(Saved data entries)
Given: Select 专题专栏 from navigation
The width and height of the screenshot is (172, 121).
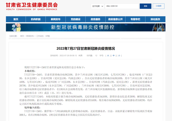Looking at the screenshot, I should point(135,19).
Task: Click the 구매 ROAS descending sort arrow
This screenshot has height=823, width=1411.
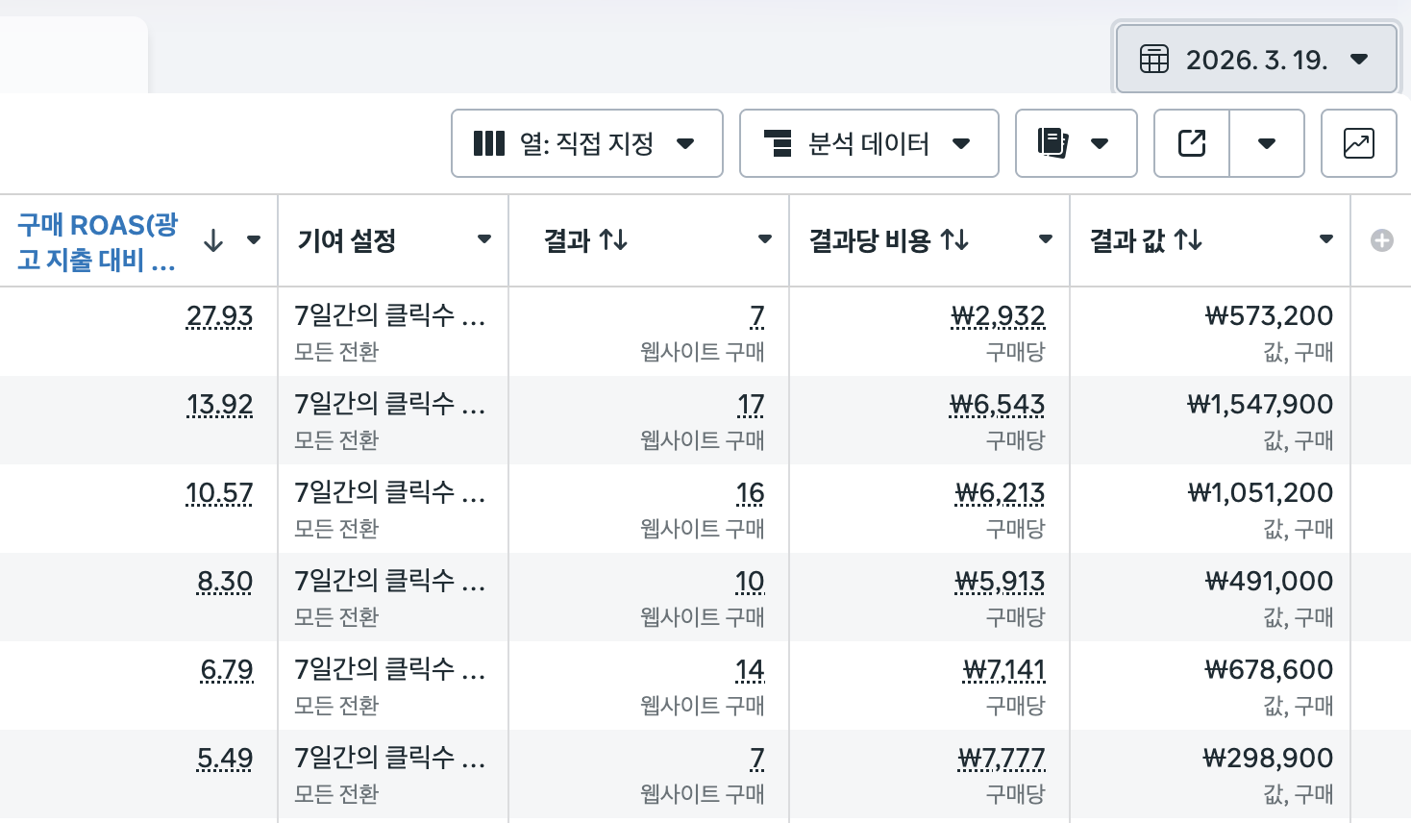Action: point(213,240)
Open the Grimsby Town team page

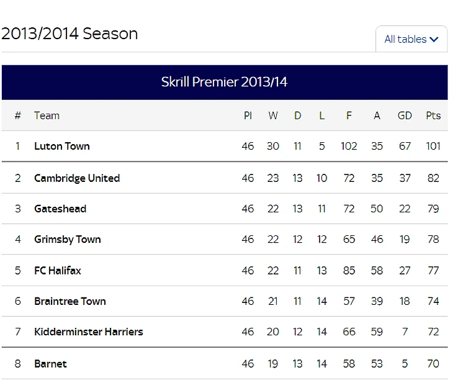point(68,240)
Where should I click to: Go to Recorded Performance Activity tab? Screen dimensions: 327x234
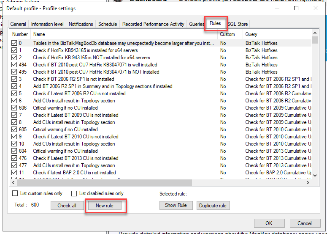[x=153, y=24]
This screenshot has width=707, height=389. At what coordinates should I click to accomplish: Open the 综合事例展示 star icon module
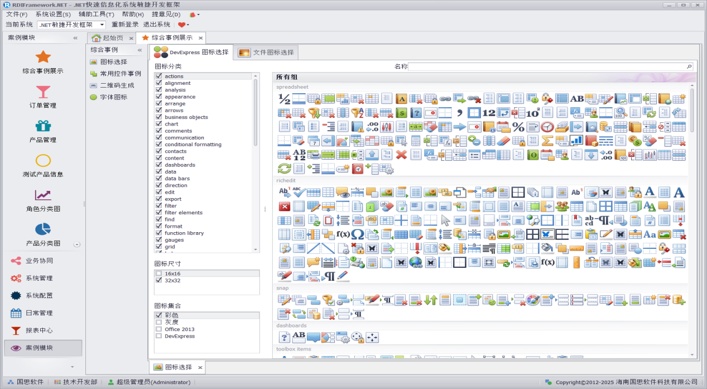click(43, 56)
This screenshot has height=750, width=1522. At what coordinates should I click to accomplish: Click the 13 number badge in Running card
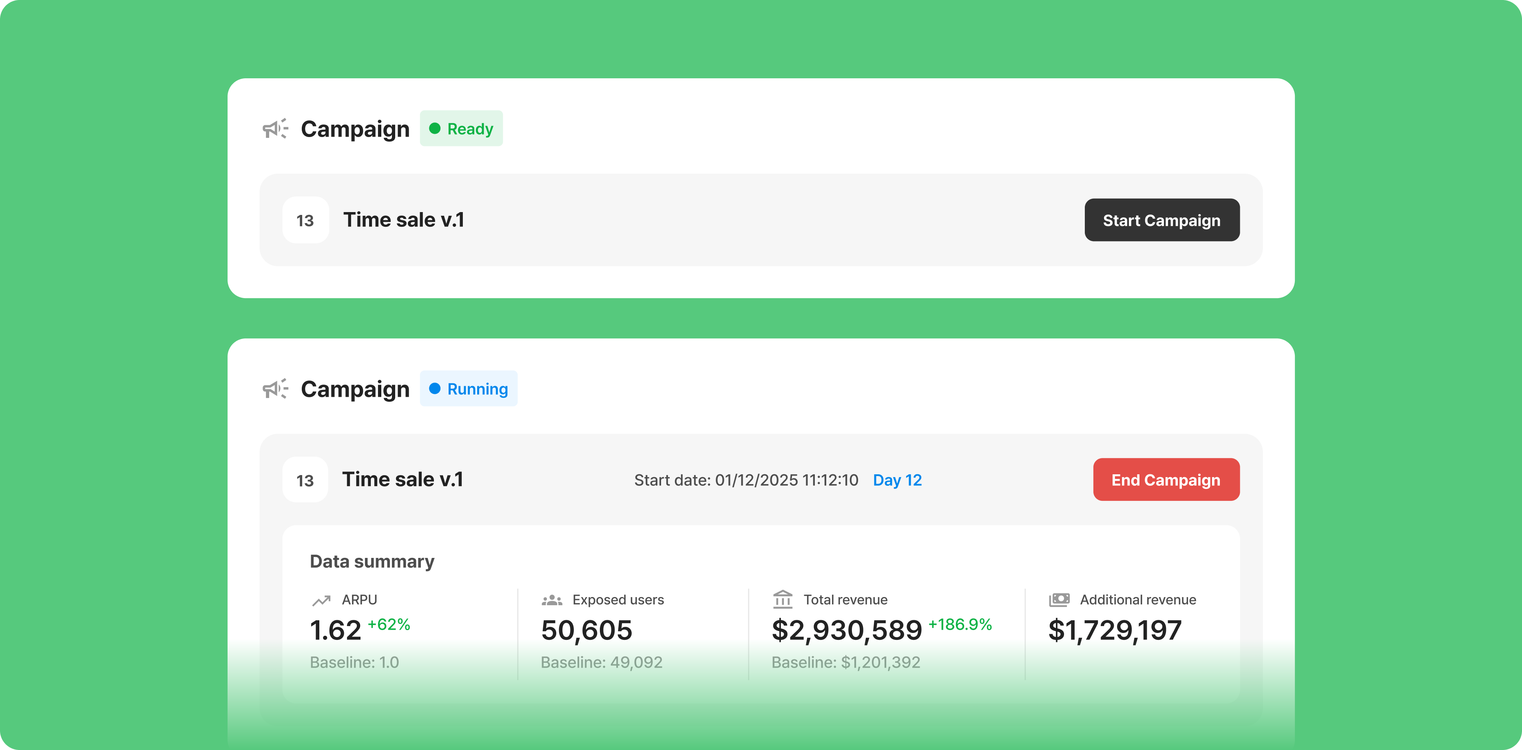tap(305, 479)
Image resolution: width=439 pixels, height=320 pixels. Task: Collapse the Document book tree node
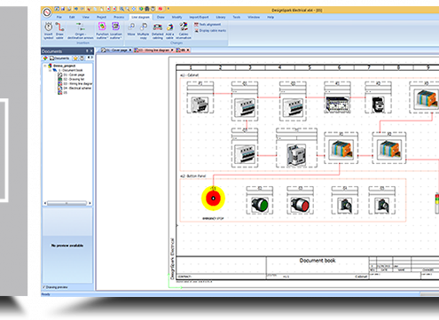click(x=50, y=70)
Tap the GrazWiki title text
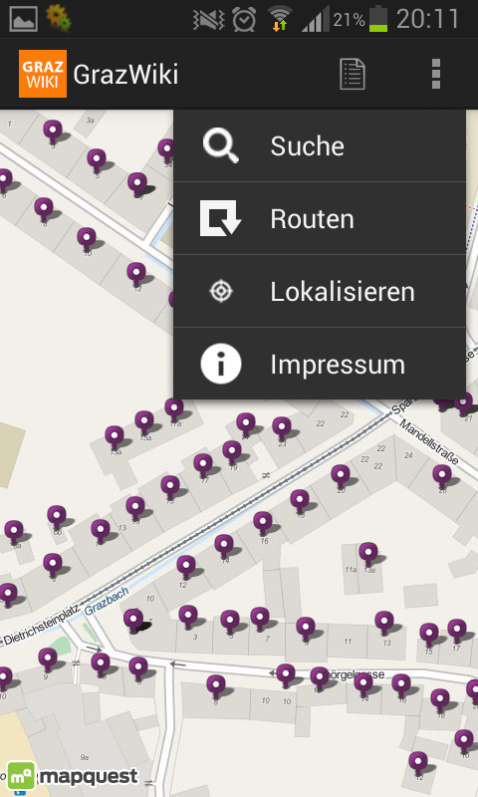This screenshot has width=478, height=797. click(x=125, y=75)
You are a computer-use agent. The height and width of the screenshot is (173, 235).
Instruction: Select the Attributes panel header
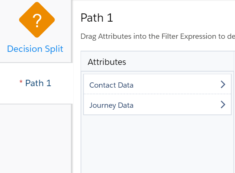coord(157,61)
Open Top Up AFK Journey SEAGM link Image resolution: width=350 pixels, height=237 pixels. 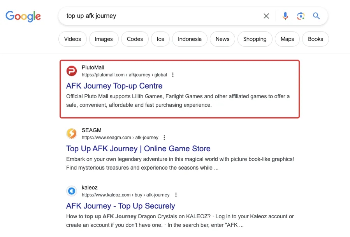click(x=138, y=149)
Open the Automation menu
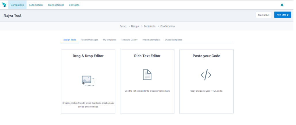Image resolution: width=296 pixels, height=125 pixels. [36, 5]
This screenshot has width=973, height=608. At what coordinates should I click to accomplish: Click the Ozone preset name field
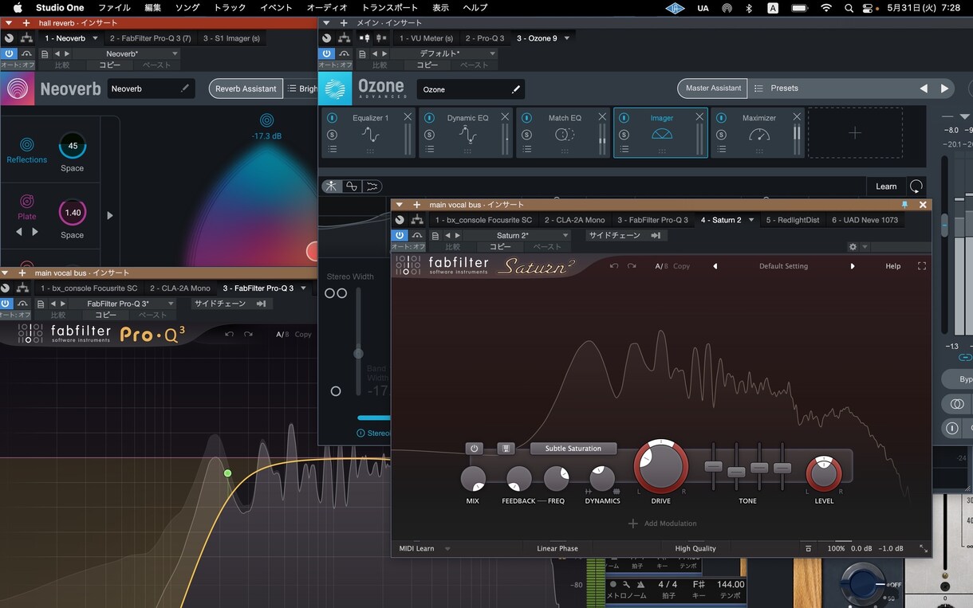point(471,89)
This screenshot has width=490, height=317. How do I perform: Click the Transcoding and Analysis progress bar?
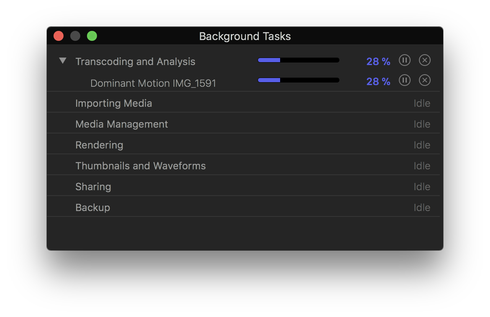coord(299,60)
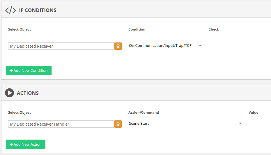Click the Value column label
271x155 pixels.
pos(253,113)
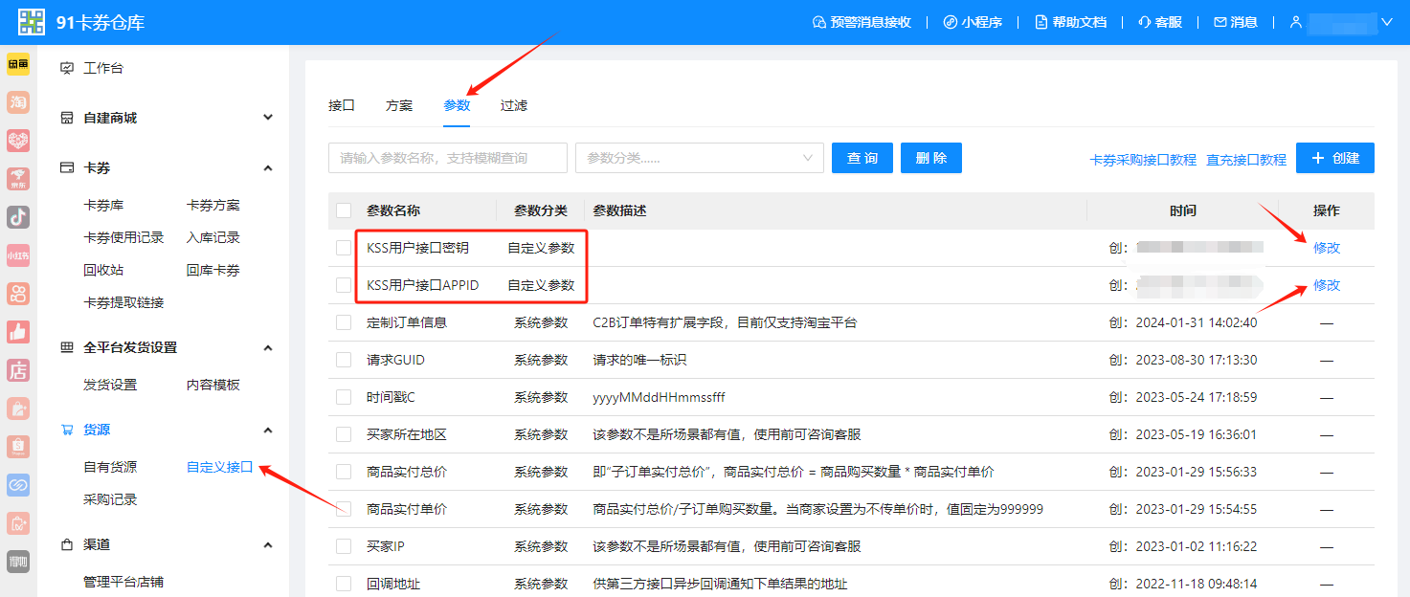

Problem to work on:
The lines to copy begin at the one containing "Open the Automation menu" and end at the last line of the records. Set down exactly those lines and no others, both ends included, and omit all pictures.

Result for this task:
Open the Automation menu
Image resolution: width=296 pixels, height=125 pixels. [36, 5]
This screenshot has width=973, height=608. At what coordinates should I click to accomplish: Click the Ozone preset name field
point(471,89)
This screenshot has width=490, height=317. How do I perform: Click the Transcoding and Analysis progress bar?
coord(299,60)
Click the Value column label
271x155 pixels.
pos(253,113)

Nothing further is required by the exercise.